Salon’s Charles Taylor pays loving tribute to the photographic work of Jock Sturges — “the photographer of nude young women” who “has been pilloried as a pornographer” (presumably by unsophistocated bumpkins and the soulless right wing morality police). For Taylor, though, “it’s hard to think of a less voyeuristic photographer working”:

For a photographer whose work is exceptionally composed, tranquil and, above all, mature, Sturges provokes a great deal of suspicion and even revulsion.

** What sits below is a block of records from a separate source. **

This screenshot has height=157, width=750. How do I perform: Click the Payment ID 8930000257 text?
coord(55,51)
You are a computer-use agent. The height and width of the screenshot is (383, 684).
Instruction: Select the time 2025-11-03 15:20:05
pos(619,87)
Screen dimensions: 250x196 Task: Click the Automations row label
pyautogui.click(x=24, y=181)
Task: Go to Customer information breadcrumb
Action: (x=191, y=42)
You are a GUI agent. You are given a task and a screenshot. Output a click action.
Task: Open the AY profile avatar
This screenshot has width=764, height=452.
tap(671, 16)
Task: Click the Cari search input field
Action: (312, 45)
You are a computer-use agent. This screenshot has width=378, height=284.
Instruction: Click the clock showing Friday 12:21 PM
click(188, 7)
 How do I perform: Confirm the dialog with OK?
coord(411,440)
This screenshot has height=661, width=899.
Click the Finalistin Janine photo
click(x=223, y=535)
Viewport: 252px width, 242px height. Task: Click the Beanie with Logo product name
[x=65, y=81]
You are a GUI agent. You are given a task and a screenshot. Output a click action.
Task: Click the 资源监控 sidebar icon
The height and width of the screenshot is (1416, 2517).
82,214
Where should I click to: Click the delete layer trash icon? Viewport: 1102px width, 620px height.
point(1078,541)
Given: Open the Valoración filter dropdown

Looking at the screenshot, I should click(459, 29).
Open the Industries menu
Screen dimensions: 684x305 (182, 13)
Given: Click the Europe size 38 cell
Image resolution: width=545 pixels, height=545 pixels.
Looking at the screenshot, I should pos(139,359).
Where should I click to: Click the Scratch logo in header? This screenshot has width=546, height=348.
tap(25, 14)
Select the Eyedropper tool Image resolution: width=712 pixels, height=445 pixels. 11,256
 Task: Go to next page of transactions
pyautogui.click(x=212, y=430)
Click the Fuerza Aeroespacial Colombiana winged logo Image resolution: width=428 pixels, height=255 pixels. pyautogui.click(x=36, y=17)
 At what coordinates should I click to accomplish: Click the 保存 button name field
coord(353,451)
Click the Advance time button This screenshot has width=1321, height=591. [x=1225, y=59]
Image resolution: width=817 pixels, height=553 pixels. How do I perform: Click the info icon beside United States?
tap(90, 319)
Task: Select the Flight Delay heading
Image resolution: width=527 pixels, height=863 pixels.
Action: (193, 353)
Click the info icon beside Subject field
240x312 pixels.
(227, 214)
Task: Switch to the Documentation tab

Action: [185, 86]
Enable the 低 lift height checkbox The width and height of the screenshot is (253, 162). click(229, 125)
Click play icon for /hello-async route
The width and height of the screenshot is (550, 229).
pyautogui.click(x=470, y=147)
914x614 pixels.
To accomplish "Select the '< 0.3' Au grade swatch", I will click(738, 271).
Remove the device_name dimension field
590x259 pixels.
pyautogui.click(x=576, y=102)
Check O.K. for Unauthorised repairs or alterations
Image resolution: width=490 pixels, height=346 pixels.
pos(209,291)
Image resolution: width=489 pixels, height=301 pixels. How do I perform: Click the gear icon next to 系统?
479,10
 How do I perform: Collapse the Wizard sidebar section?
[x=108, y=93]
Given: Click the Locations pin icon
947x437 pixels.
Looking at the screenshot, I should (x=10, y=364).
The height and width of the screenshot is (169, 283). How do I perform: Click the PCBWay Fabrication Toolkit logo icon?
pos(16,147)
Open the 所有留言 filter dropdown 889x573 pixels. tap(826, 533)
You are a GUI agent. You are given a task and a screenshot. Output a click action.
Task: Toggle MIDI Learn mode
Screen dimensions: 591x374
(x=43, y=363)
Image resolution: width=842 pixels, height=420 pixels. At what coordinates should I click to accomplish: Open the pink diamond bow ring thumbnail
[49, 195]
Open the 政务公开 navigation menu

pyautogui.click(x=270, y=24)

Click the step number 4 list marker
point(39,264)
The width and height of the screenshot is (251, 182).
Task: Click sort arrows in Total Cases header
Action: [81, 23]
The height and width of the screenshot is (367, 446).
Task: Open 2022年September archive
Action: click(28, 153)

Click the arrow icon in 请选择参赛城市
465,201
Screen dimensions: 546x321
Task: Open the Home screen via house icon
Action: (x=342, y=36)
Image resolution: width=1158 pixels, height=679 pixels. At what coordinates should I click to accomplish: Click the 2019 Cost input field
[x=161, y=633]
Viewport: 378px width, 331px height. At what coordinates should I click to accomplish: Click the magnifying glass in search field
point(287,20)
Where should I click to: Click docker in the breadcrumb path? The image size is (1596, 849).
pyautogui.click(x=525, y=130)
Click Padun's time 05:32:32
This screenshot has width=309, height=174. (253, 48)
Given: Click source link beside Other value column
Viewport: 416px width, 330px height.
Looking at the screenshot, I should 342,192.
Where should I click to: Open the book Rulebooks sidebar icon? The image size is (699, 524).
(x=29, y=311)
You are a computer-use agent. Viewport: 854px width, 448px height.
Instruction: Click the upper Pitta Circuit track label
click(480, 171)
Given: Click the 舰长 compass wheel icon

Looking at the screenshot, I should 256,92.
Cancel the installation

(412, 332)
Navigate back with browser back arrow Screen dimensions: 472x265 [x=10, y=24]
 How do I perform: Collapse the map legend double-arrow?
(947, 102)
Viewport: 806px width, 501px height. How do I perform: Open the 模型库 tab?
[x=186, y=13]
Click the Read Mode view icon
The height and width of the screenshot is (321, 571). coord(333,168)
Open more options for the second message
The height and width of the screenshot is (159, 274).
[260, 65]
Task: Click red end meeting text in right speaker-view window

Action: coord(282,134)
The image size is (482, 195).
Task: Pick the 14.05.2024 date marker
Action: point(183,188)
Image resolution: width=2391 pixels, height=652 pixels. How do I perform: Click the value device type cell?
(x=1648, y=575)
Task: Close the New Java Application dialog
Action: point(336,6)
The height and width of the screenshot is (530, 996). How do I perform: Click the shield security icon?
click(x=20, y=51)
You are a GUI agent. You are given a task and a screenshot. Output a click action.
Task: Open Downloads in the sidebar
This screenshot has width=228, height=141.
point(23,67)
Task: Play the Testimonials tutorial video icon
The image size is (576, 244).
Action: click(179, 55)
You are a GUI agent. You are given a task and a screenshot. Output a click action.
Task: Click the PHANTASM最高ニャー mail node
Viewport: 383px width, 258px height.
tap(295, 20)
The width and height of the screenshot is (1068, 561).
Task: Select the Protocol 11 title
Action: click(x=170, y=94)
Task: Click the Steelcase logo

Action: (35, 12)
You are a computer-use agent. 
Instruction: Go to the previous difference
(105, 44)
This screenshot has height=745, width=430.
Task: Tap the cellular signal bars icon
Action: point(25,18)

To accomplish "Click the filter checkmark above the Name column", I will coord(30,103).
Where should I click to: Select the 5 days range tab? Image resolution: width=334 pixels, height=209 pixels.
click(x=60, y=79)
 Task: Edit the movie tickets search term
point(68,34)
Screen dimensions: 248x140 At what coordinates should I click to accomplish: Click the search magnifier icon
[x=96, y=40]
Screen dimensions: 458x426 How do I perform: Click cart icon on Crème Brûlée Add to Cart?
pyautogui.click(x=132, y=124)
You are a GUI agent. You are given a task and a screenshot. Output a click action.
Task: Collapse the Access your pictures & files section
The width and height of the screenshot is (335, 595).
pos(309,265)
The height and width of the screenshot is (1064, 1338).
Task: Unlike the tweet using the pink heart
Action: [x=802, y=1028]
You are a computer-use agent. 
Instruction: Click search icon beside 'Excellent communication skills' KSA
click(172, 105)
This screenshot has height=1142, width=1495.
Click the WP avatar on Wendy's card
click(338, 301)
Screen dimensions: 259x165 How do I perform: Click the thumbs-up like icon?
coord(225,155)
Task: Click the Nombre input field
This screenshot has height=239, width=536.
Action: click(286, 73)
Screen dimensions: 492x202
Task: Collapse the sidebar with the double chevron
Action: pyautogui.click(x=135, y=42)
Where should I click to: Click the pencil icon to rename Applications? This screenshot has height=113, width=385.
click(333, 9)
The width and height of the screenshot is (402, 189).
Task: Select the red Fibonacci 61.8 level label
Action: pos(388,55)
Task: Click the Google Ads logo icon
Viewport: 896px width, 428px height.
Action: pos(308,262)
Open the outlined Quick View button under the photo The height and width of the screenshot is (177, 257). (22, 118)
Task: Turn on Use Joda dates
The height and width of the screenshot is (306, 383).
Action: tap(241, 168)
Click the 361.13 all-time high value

But the more you look at the openness of his photographs, the harder it is not to feel that those reactions come from the misguided belief that acknowledging the beauty and sexuality of minors is the same thing as pedophilia.

[…]In photograph after photograph, Sturges, who is showing recent work at the Louis K. Meisel Gallery, in Manhattan (through Jan. 29), allows his young subjects to meet his camera with the steady gaze of preternatural seriousness you see in Victorian photographs of children — although unlike those photographs, in which the sexuality of both the subject and the photographer’s gaze is submerged and unacknowledged, they’re far from creepy or voyeuristic.

Got that? Photos of clothed Victorian children are creepy because both the kids and their photographers have blindly “submerged” their sexuality (read: they didn’t flirt with each other or act on “unaknowledged” sexual passions), while Sturges’ photos are exquisite because he allows his “gaze” to focus unashamedly on … well, naked kiddies.

Note to Taylor: “acknowledging the beauty and sexuality of minors” may not be the “same thing as pedophilia,” but such an “acknowledgment” needn’t require internet-posted photographs, either — no matter how ethereal the young girl’s gaze, nor how well the light plays of her young ass. She’s a minor.

Of course, Sturges blames the American “concept” of sexuality for his photos being misunderstood, but the sad truth is, one needn’t affect a continental aesthetic to recognize his visual “texts” for the what they are: finely-composed photographs of naked children. These photos can be quite striking, obviously — but what of the child’s interests?